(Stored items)
* * *
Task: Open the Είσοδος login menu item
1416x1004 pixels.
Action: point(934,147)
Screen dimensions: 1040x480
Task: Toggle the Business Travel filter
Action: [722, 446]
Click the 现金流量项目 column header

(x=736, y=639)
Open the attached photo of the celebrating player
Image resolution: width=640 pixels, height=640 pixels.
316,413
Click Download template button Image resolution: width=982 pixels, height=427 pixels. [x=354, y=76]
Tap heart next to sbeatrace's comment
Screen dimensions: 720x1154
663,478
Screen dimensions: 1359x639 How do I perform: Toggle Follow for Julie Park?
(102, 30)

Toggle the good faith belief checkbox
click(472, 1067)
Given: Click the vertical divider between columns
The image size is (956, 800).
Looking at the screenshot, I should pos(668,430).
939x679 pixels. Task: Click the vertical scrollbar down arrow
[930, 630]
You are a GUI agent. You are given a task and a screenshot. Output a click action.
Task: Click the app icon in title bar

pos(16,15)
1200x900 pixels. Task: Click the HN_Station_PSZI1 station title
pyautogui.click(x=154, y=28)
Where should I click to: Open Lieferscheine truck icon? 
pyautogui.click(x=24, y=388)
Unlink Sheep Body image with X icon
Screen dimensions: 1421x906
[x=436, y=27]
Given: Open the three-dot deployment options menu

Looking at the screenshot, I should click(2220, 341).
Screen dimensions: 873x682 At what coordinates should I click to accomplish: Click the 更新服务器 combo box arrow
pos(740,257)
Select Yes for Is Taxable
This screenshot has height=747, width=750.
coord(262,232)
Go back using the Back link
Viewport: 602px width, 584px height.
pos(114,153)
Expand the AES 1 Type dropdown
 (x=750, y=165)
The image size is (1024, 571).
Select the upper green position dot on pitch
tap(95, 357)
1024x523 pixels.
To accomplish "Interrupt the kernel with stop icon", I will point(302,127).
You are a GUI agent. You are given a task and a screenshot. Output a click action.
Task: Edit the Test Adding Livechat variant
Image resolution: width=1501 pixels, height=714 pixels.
* * *
_WHAT IS REQUIRED_
Repeat every entry word for word.

_ANSWER TO THE PROBLEM_
Task: Open the Είσοδος login menu item
1416x1004 pixels.
Action: point(934,147)
Screen dimensions: 1040x480
Task: Toggle the Business Travel filter
Action: [722, 446]
Click the 现金流量项目 column header

(x=736, y=639)
Open the attached photo of the celebrating player
Image resolution: width=640 pixels, height=640 pixels.
316,413
Click Download template button Image resolution: width=982 pixels, height=427 pixels. [x=354, y=76]
Tap heart next to sbeatrace's comment
Screen dimensions: 720x1154
663,478
Screen dimensions: 1359x639 How do I perform: Toggle Follow for Julie Park?
(102, 30)

Toggle the good faith belief checkbox
click(472, 1067)
Given: Click the vertical divider between columns
The image size is (956, 800).
Looking at the screenshot, I should pos(668,430).
939x679 pixels. Task: Click the vertical scrollbar down arrow
[930, 630]
You are a GUI agent. You are given a task and a screenshot. Output a click action.
Task: Click the app icon in title bar

pos(16,15)
1200x900 pixels. Task: Click the HN_Station_PSZI1 station title
pyautogui.click(x=154, y=28)
Where should I click to: Open Lieferscheine truck icon? 
pyautogui.click(x=24, y=388)
Unlink Sheep Body image with X icon
Screen dimensions: 1421x906
[x=436, y=27]
Given: Open the three-dot deployment options menu

Looking at the screenshot, I should click(2220, 341).
Screen dimensions: 873x682 At what coordinates should I click to accomplish: Click the 更新服务器 combo box arrow
pos(740,257)
Select Yes for Is Taxable
This screenshot has height=747, width=750.
coord(262,232)
Go back using the Back link
Viewport: 602px width, 584px height.
pos(114,153)
Expand the AES 1 Type dropdown
 (x=750, y=165)
The image size is (1024, 571).
Select the upper green position dot on pitch
tap(95, 357)
1024x523 pixels.
To accomplish "Interrupt the kernel with stop icon", I will point(302,127).
You are a GUI agent. You are given a task and a screenshot. Output a click action.
Task: Edit the Test Adding Livechat variant
Image resolution: width=1501 pixels, height=714 pixels.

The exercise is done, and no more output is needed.